Directive: Pick out each line in the entries below that contains the word "Expand" and copy those lines.

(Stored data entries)
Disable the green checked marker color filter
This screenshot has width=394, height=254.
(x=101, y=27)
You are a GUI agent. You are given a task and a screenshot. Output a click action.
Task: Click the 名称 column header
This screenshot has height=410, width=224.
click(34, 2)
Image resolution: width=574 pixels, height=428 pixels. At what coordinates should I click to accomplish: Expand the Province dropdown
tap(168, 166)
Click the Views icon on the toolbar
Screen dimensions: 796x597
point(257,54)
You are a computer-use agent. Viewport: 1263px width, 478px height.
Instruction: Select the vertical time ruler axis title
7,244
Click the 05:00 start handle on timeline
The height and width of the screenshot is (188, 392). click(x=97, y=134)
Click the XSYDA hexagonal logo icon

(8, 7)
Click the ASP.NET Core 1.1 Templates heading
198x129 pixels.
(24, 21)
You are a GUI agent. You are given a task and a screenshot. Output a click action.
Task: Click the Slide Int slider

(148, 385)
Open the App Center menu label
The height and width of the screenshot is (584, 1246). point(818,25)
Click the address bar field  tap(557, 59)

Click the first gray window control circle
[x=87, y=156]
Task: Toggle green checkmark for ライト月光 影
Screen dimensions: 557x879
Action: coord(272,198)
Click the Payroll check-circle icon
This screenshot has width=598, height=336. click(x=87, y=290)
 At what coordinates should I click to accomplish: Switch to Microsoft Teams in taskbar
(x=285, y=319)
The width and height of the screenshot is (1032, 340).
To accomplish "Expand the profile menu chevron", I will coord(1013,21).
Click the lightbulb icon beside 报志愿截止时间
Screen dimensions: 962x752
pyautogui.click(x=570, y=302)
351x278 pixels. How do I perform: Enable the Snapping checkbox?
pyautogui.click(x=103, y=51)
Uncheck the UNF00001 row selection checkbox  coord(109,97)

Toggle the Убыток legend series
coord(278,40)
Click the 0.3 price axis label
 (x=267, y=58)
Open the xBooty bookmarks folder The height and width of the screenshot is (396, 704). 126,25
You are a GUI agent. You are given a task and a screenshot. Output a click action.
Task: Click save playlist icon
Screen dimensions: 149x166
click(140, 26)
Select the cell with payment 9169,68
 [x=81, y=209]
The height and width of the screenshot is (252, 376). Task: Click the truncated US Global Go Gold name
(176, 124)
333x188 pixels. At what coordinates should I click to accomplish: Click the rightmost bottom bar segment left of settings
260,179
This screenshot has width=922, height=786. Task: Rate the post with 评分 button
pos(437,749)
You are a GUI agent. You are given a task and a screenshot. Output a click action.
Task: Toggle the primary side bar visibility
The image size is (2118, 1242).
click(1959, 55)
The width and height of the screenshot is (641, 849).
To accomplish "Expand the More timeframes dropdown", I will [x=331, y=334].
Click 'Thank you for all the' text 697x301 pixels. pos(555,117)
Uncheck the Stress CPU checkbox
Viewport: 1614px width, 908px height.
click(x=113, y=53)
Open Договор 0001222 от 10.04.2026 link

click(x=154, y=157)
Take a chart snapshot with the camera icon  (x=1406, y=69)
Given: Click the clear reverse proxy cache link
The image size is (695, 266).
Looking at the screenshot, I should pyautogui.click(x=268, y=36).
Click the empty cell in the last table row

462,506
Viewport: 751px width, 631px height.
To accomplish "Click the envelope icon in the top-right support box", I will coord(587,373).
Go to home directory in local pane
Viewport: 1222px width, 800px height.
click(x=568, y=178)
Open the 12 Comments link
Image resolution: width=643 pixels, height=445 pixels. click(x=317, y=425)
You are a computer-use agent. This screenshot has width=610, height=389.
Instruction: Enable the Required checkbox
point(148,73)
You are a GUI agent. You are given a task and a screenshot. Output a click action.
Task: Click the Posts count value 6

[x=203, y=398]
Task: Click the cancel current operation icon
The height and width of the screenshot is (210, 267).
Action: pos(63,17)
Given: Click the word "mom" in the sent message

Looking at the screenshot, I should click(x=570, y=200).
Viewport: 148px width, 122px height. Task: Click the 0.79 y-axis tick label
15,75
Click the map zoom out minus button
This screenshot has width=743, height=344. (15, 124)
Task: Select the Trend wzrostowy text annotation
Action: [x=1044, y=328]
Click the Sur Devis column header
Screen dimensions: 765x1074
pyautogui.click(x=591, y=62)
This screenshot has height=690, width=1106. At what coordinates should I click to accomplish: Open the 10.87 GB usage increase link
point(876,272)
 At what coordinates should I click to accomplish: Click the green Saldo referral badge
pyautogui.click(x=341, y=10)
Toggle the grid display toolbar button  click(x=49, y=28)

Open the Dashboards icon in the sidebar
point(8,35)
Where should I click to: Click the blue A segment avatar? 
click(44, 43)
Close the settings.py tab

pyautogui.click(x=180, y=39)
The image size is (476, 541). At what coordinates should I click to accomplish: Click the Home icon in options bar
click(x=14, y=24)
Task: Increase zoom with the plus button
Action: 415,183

Right answer:
Image resolution: width=574 pixels, height=428 pixels. At what coordinates should I click to accomplish: Expand the Province dropdown
To accomplish "Expand the profile menu chevron", I will coord(1013,21).
To accomplish "Expand the More timeframes dropdown", I will [x=331, y=334].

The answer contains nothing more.